O Índice de Commodities do Banco Central (IC-Br) caiu 5,37% em novembro na margem, o que fez com que o indicador interrompesse a marca de três recordes consecutivo da série histórica iniciada em janeiro de 1998. Em agosto, o IC-Br atingiu 169,87 pontos; em setembro, disparou para 186,75 pontos e, em outubro, chegou a 189,34 pontos. Agora está em 179,18 pontos.

Em janeiro, o indicador estava em 141,76 pontos e, no mês seguinte, subiu para 148,81. Em março, atingiu 160,54 e, em abril, recuou para 157,11. Em maio, voltou a subir para 158,30 e, em junho, ficou praticamente estável (158,28 pontos). Em julho, houve alta para 162,67 pontos.
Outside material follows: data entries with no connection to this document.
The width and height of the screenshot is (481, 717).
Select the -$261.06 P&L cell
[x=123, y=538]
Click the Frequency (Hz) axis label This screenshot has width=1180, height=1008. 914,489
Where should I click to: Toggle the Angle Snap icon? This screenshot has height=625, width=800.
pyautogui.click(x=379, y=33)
A queda na margem que se viu em novembro foi puxada pelos três ramos de abertura do indicador: produtos agropecuários, metais e energia. Ao longo de todo o ano passado, o indicador subiu 5,47%.
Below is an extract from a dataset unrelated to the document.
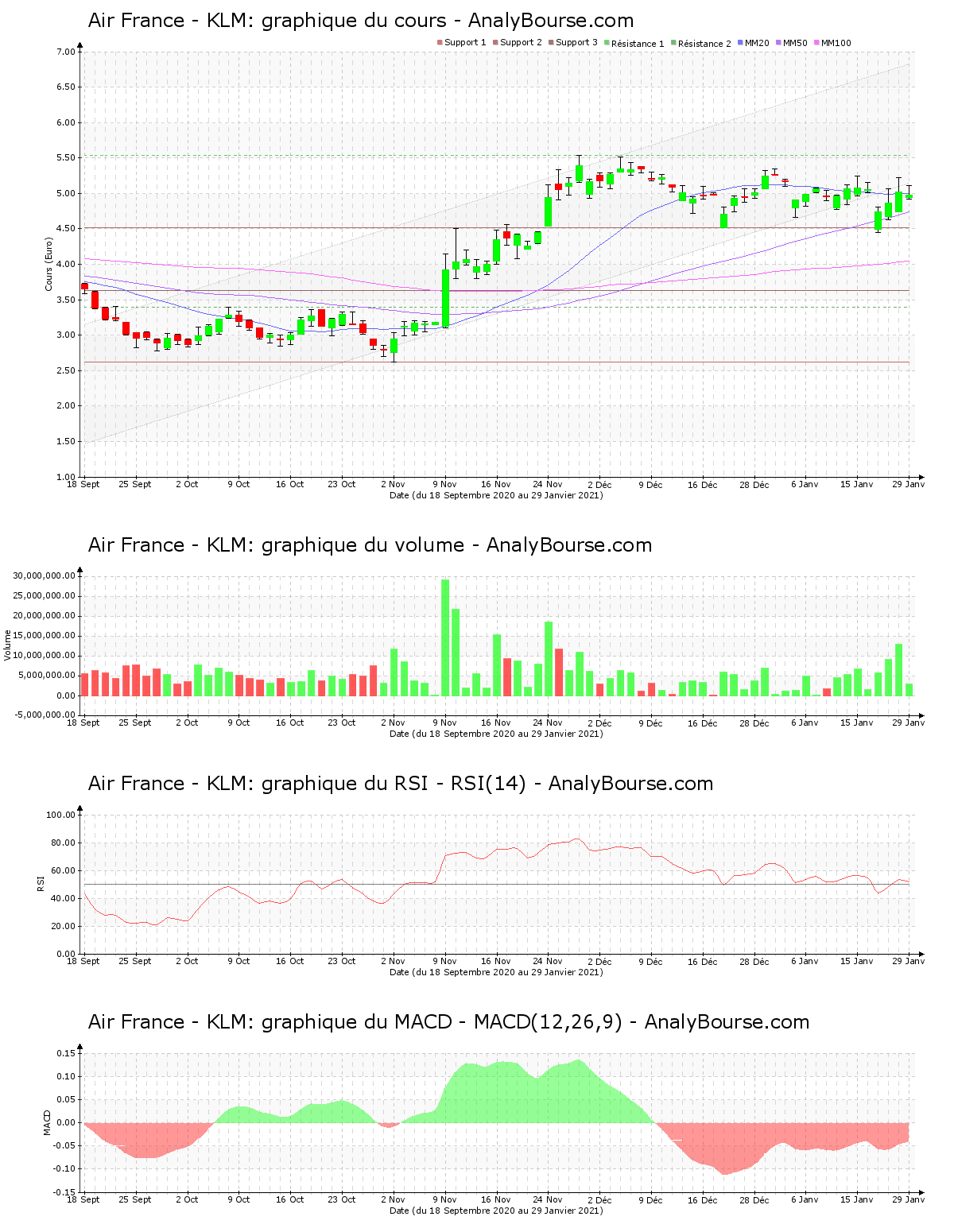Select the MACD(12,26,9) chart title
The height and width of the screenshot is (1232, 954).
pyautogui.click(x=448, y=1022)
No trimestre de setembro a novembro deste ano, o índice registra alta de 5,48% e, em 12 meses, de 18,41%. No acumulado do ano, há elevação de 19,90%. Para efeitos de comparação, o BC também divulga em seu documento que o indicador internacional de commodities, o CRB, caiu 5,53% na comparação mensal e segue em alta de 1,56% na trimestral. Em 12 meses, mantém-se no terreno positivo (25,51%), assim como no acumulado do ano (23,78%).

O grupo energia teve queda de 5,54%, na comparação mensal. Esse grupo tem alta de 5,18% nos três meses encerrados em novembro e de 10,45% no acumulado do ano. Em 12 meses, ainda registra baixa de 3,93%. Neste segmento, estão inclusos preços de gás natural, carvão e petróleo.

No caso dos preços de metais – alumínio, minério de ferro, cobre, estanho, zinco, chumbo e níquel – o recuo em novembro foi de 8,68% na margem, enquanto no trimestre houve uma elevação de 0,08%. Em 12 meses, a alta é de 6,20% e, no acumulado do ano, de 7,54%.

Ainda sobre o mês passado, itens agropecuários, como carne de boi, óleo de soja, trigo, açúcar, milho, café, arroz e carne de porco, entre outros, recuaram 4,67% em novembro ante outubro. No trimestre, há uma alta de 6,49%. No acumulado de 12 meses, o grupo tem elevação de 25,30% e, no ano, o indicador está positivo em 24,07%.